------ PROVIDED RECORDS ------

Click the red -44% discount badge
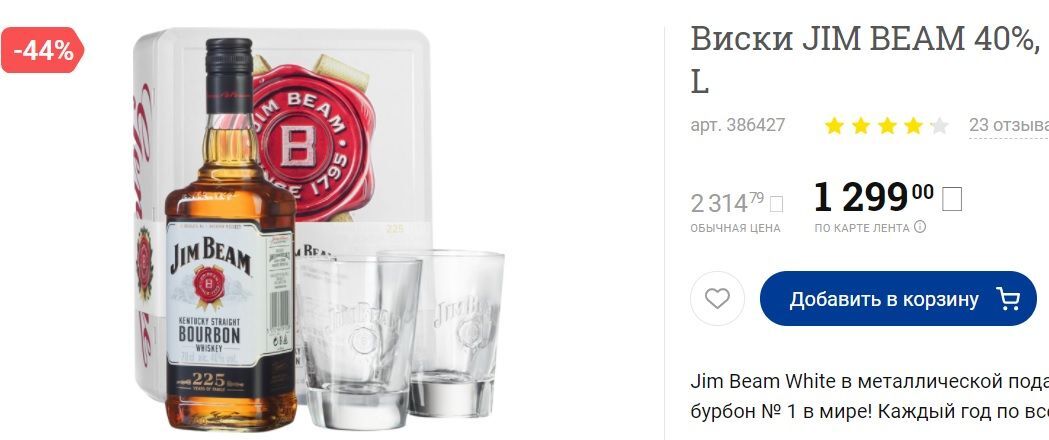 [42, 50]
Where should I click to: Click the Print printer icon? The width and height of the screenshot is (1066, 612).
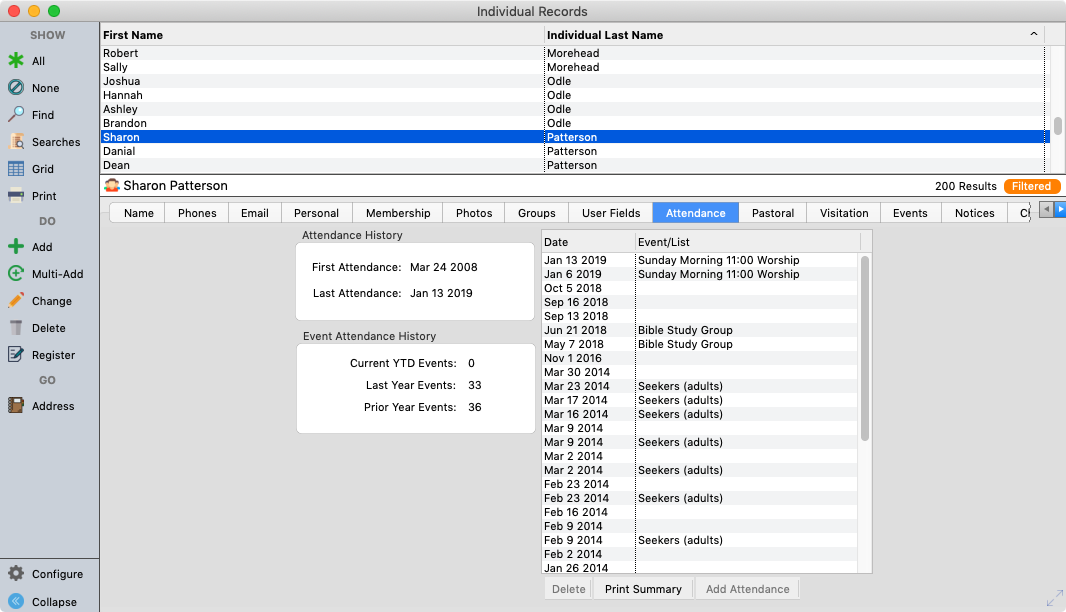16,196
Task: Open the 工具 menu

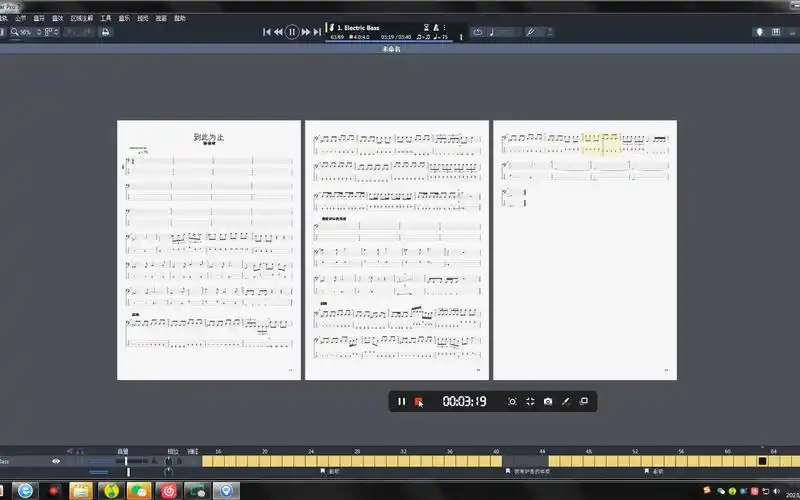Action: (105, 18)
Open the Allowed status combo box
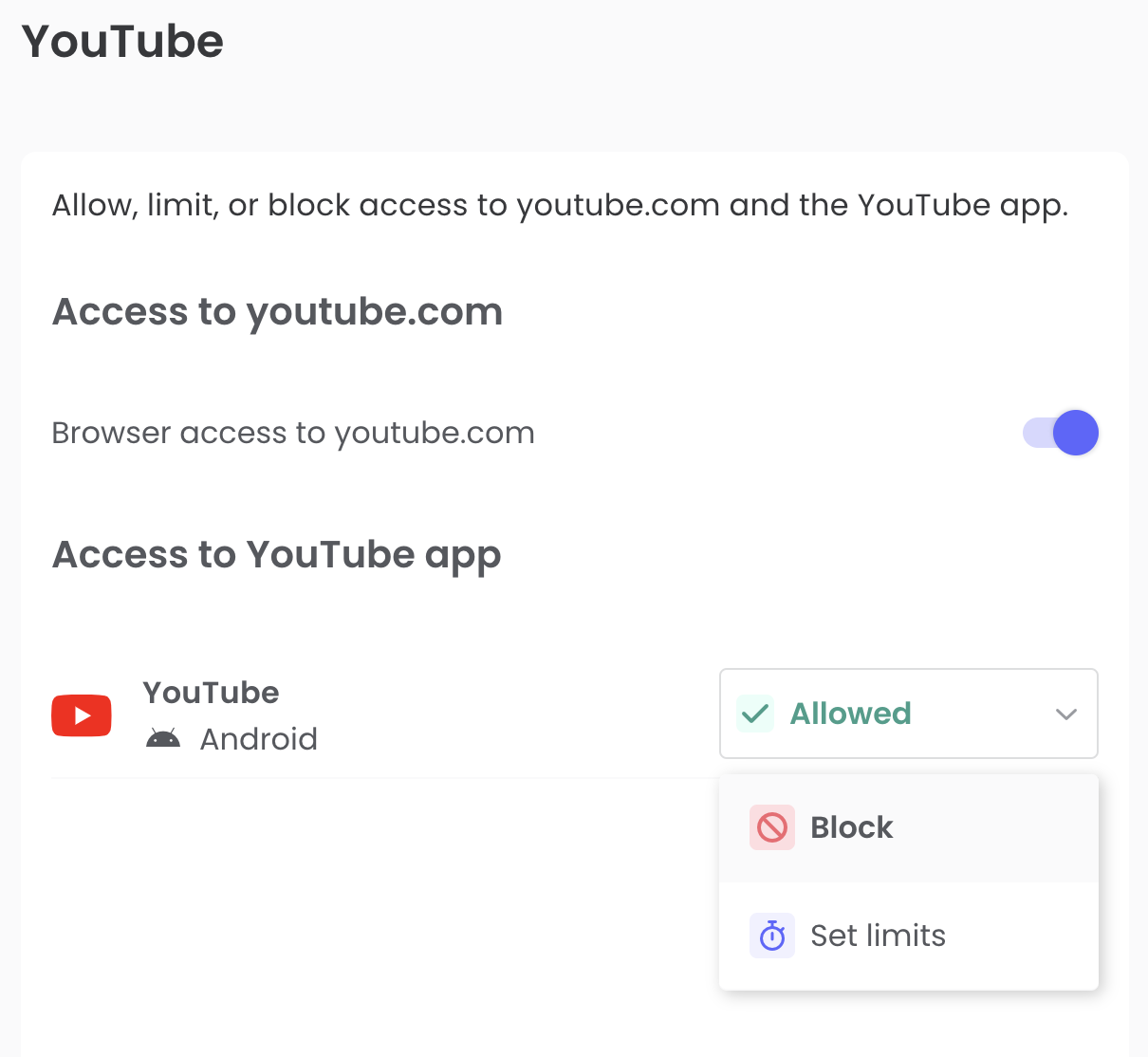This screenshot has width=1148, height=1057. [909, 714]
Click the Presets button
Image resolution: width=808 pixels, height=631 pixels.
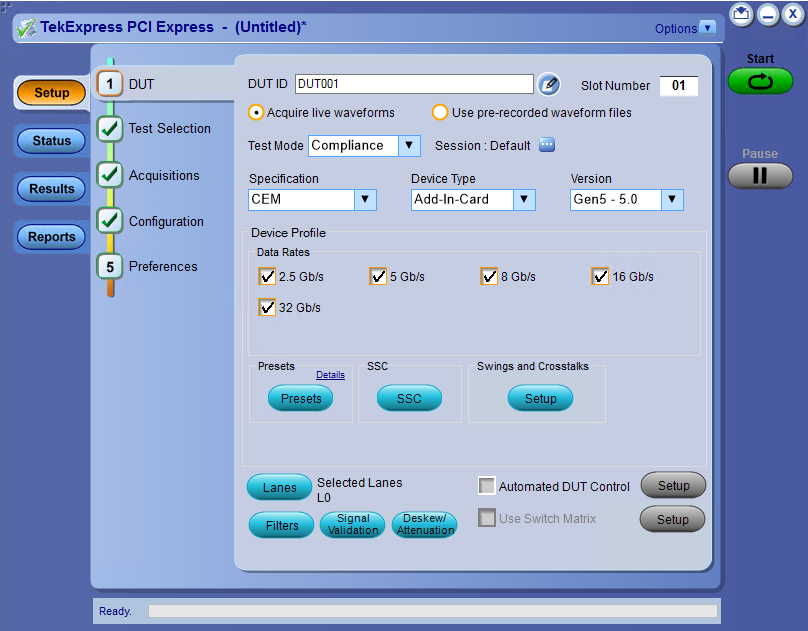(x=301, y=398)
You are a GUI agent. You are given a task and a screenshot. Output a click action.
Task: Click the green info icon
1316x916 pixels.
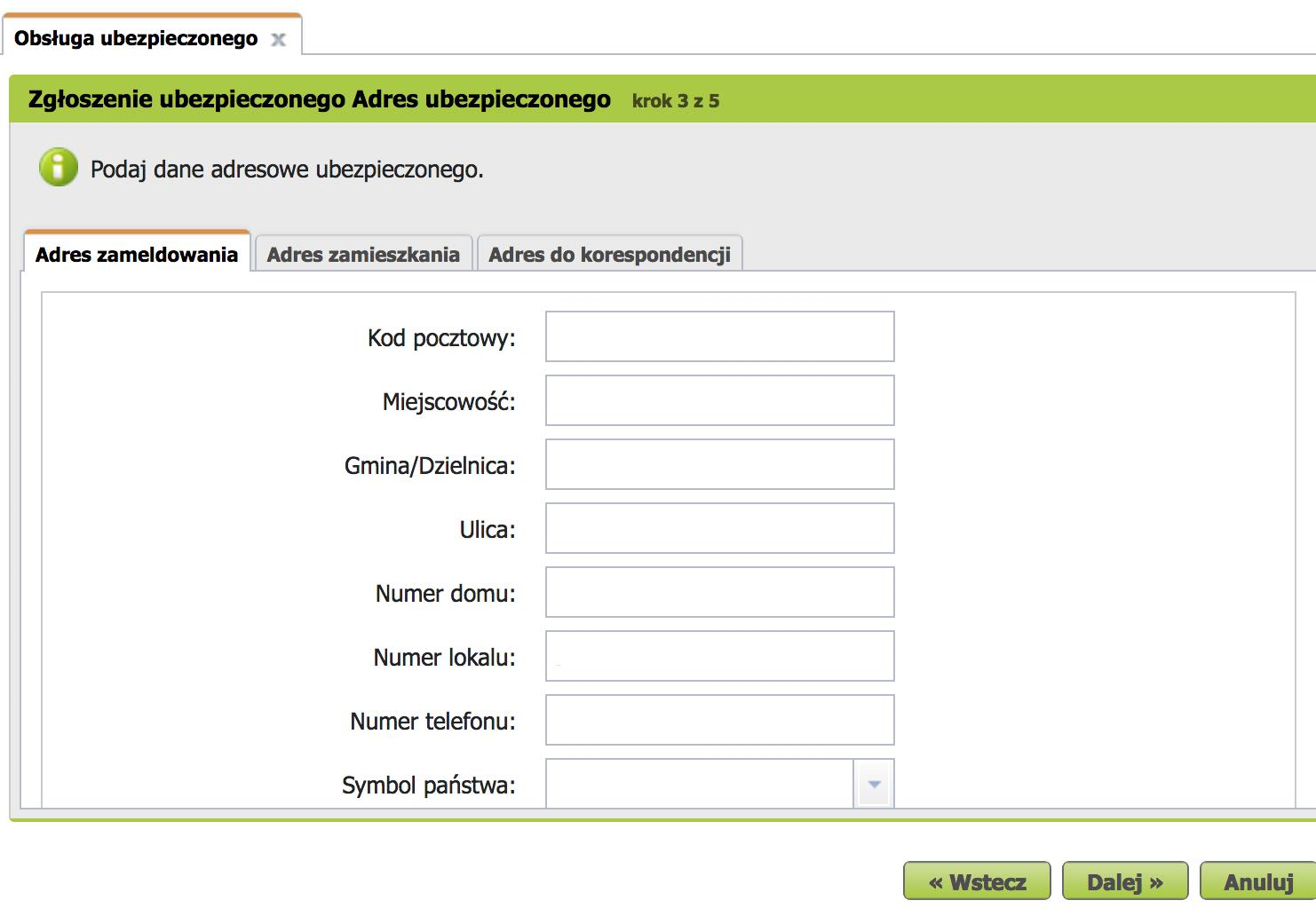[x=59, y=168]
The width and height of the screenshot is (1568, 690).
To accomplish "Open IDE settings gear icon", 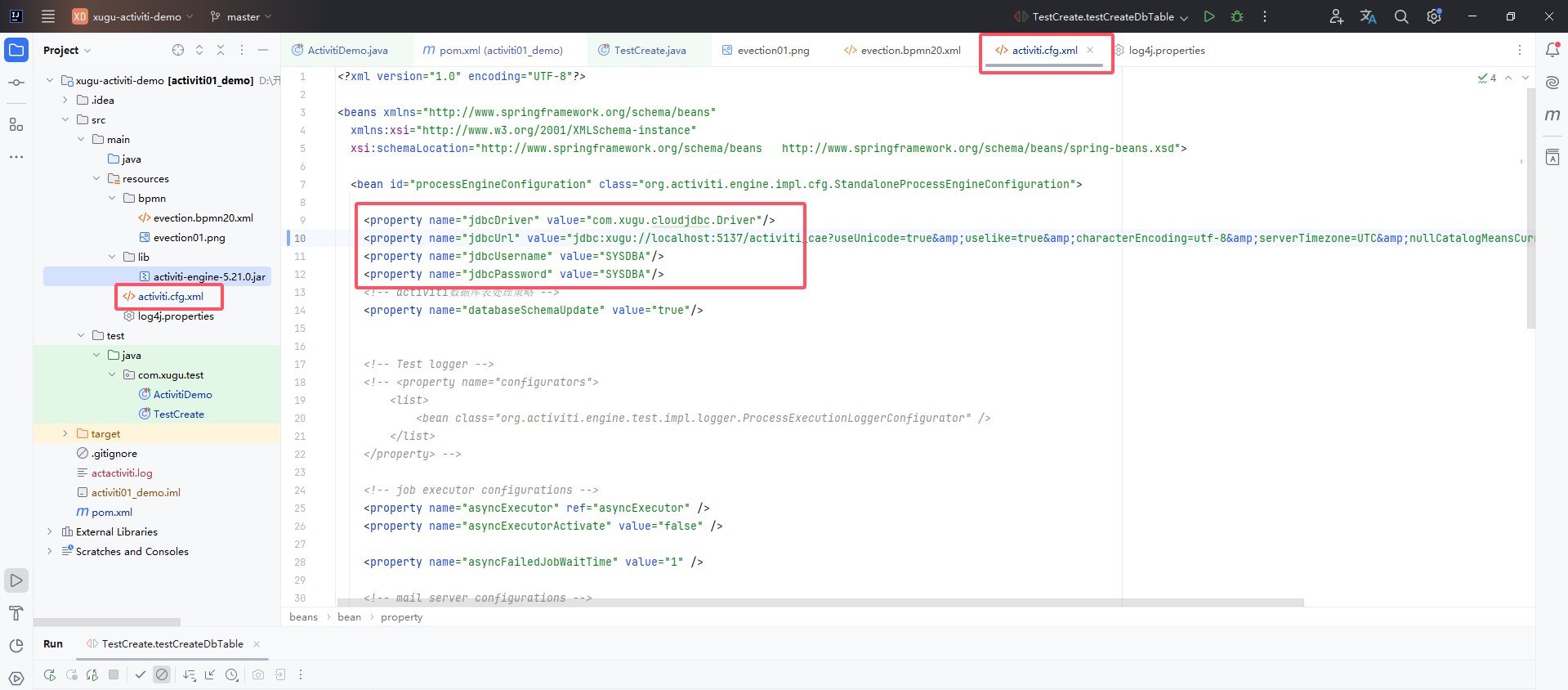I will [x=1434, y=16].
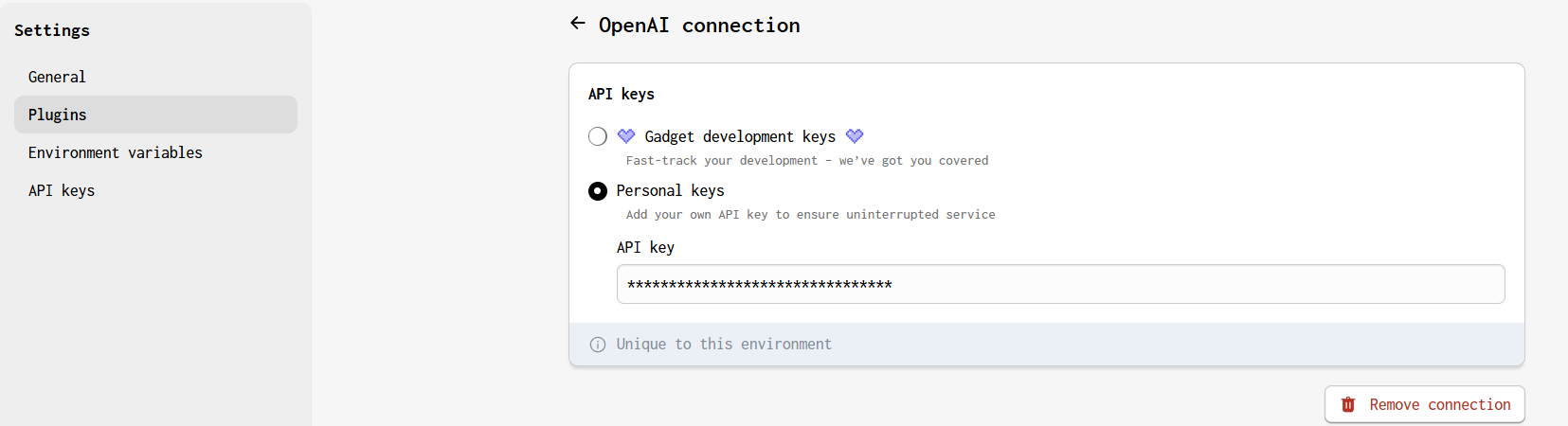Click the Settings heading in the sidebar
Viewport: 1568px width, 426px height.
(52, 30)
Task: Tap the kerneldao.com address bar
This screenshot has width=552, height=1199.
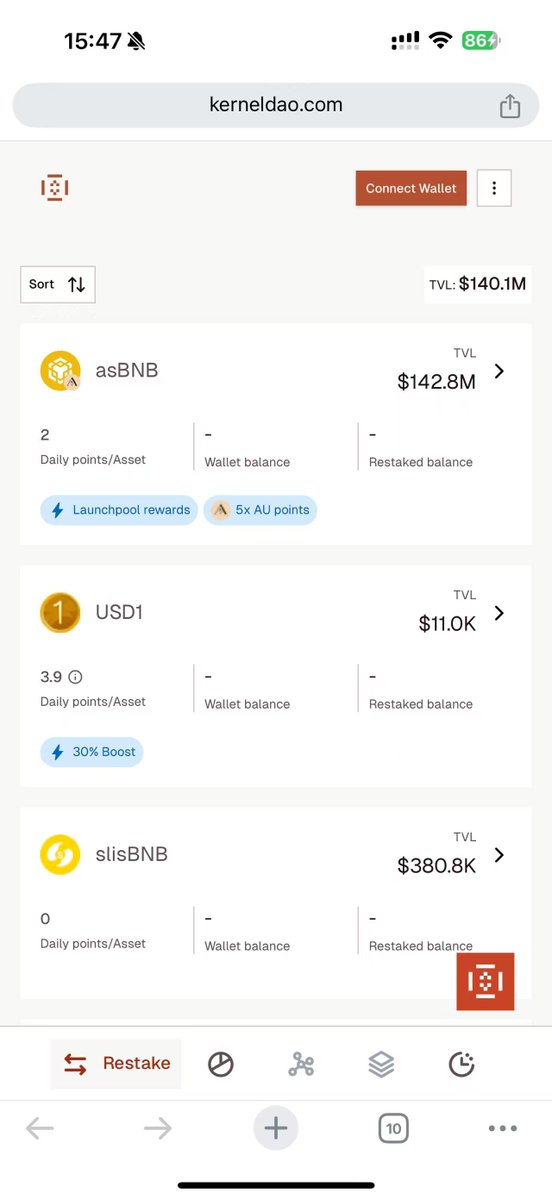Action: click(x=276, y=106)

------

Reproduce the lines from the line with "Task: Tap the kerneldao.com address bar" up to and including the last line of the records, keeping each one word for word and omitting the pictures.

## TASK ANSWER
Task: Tap the kerneldao.com address bar
This screenshot has width=552, height=1199.
Action: click(x=276, y=106)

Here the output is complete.